P. ¿Hace la Junta de Andalucía lo suficiente por su gente?
R. Sin rubor alguno han rescatado con un billón de euros del erario público a la banca y a las grandes empresas, pero a las personas no. Esta administración arroja a las personas y a los animales como basura. No importa el paro y la desesperación de la gente, parece que lo único que importa es la subida de la tasa de ganancia. Aquí incluyo todo el espectro político: demagogos, populistas, vociferadores, mendaces, cínicos, intrigantes, provocadores, vendidos… estos son los verdaderos nombres del resto de partidos.

P. ¿Por eso surge la necesidad de rescatar el verdadero corazón de Andalucía?
R. Sí. Porque el corazón de Andalucía es el de los andaluces: calor, luz, emoción, empatía. Andalucía es tratada por el resto como la autonomía más subdesarrollada de España. Siempre fue así.

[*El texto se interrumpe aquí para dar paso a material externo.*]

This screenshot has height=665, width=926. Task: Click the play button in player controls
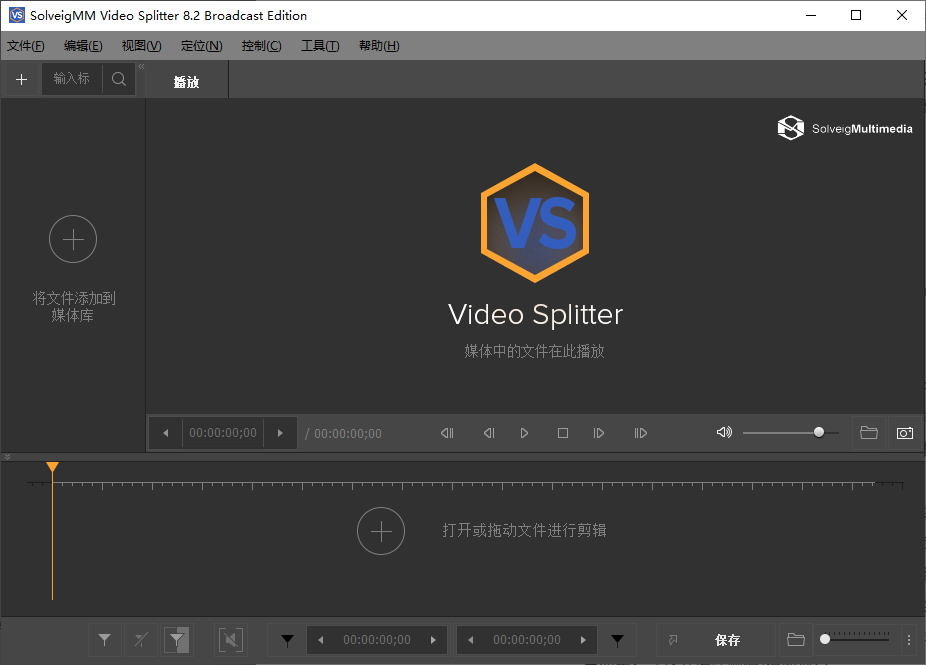[524, 433]
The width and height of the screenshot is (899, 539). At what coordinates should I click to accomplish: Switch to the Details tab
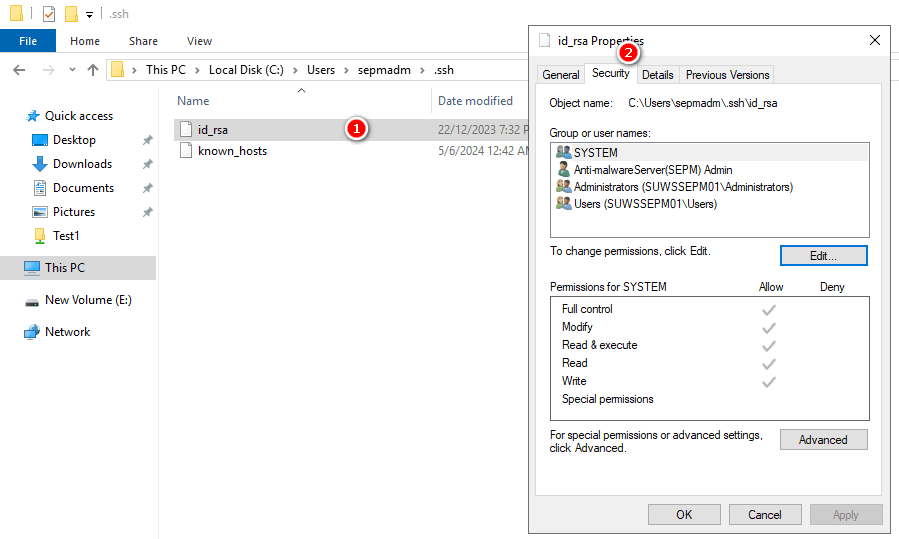pos(657,75)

Pero nosotros siempre hemos conservado la honradez. Si hay algo en Andalucía que represente todo eso es el Parque Nacional de Doñana con toda su abundancia y diversidad de vida y, reitero, actualmente en peligro de desaparecer por la explotación económica y los depósitos de hidrocarburos.

P. ¿Dónde reside el corazón de Cádiz?
R. La verdad es que Cádiz es única. Tiene costa al Atlántico y al Mediterráneo. En su interior reside una auténtica jungla tropical. Tenemos fauna autóctona africana, como monos en San Roque o camaleones; o bosques propios de Siberia. En Cádiz, en las zonas rurales, aún se conserva un modo de vida tradicional que convive en respeto con los animales. Pero si hay un corazón en Cádiz es la desembocadura del río Guadalquivir, entrada de civilización a la península Ibérica desde tiempos paleolíticos. El Guadalquivir es el curso de agua que alimenta toda Andalucía, y lamentablemente cada día está más contaminado. Si quiero estar en el Parlamento es para defender a mi tierra de todo aquello que la amenaza.